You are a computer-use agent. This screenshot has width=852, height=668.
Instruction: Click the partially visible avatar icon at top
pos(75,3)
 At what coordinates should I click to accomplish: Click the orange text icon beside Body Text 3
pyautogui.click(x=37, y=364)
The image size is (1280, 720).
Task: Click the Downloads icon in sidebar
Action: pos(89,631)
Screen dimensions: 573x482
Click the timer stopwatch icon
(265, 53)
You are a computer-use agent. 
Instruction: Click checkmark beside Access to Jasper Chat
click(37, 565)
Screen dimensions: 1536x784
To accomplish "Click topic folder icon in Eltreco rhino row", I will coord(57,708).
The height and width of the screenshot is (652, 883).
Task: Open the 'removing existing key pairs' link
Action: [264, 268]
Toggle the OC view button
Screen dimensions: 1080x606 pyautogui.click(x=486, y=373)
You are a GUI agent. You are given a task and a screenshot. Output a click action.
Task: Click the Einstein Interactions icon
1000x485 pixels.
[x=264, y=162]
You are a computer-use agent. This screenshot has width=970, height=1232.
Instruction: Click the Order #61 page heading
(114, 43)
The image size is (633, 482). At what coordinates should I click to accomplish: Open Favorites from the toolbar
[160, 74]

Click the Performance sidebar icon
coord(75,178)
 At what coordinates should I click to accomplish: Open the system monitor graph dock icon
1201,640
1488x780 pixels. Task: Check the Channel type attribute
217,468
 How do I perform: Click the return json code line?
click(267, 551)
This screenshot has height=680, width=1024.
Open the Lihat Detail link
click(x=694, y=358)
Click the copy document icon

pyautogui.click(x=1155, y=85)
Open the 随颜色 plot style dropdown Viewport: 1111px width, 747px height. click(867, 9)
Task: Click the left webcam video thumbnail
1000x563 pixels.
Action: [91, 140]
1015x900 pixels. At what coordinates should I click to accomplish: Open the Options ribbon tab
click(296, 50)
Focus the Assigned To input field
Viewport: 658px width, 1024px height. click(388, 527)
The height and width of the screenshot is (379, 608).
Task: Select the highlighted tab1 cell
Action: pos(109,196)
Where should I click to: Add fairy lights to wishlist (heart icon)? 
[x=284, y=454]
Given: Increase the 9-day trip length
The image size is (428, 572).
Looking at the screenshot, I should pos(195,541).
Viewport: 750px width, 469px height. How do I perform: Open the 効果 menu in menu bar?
____________________
Your goal:
Transcribe only, please, the lines from the first line of the records through the line with "Task: Click the left webcam video thumbnail". Both of those lines are included.

Output below:
You are a computer-use agent. This screenshot has width=852, height=668.
Instruction: Click the partially visible avatar icon at top
pos(75,3)
 At what coordinates should I click to accomplish: Click the orange text icon beside Body Text 3
pyautogui.click(x=37, y=364)
The image size is (1280, 720).
Task: Click the Downloads icon in sidebar
Action: pos(89,631)
Screen dimensions: 573x482
Click the timer stopwatch icon
(265, 53)
You are a computer-use agent. 
Instruction: Click checkmark beside Access to Jasper Chat
click(37, 565)
Screen dimensions: 1536x784
To accomplish "Click topic folder icon in Eltreco rhino row", I will coord(57,708).
The height and width of the screenshot is (652, 883).
Task: Open the 'removing existing key pairs' link
Action: [264, 268]
Toggle the OC view button
Screen dimensions: 1080x606 pyautogui.click(x=486, y=373)
You are a GUI agent. You are given a task and a screenshot. Output a click action.
Task: Click the Einstein Interactions icon
1000x485 pixels.
[x=264, y=162]
You are a computer-use agent. This screenshot has width=970, height=1232.
Instruction: Click the Order #61 page heading
(114, 43)
The image size is (633, 482). At what coordinates should I click to accomplish: Open Favorites from the toolbar
[160, 74]

Click the Performance sidebar icon
coord(75,178)
 At what coordinates should I click to accomplish: Open the system monitor graph dock icon
1201,640
1488x780 pixels. Task: Check the Channel type attribute
217,468
 How do I perform: Click the return json code line?
click(267, 551)
This screenshot has height=680, width=1024.
Open the Lihat Detail link
click(x=694, y=358)
Click the copy document icon

pyautogui.click(x=1155, y=85)
Open the 随颜色 plot style dropdown Viewport: 1111px width, 747px height. click(867, 9)
Task: Click the left webcam video thumbnail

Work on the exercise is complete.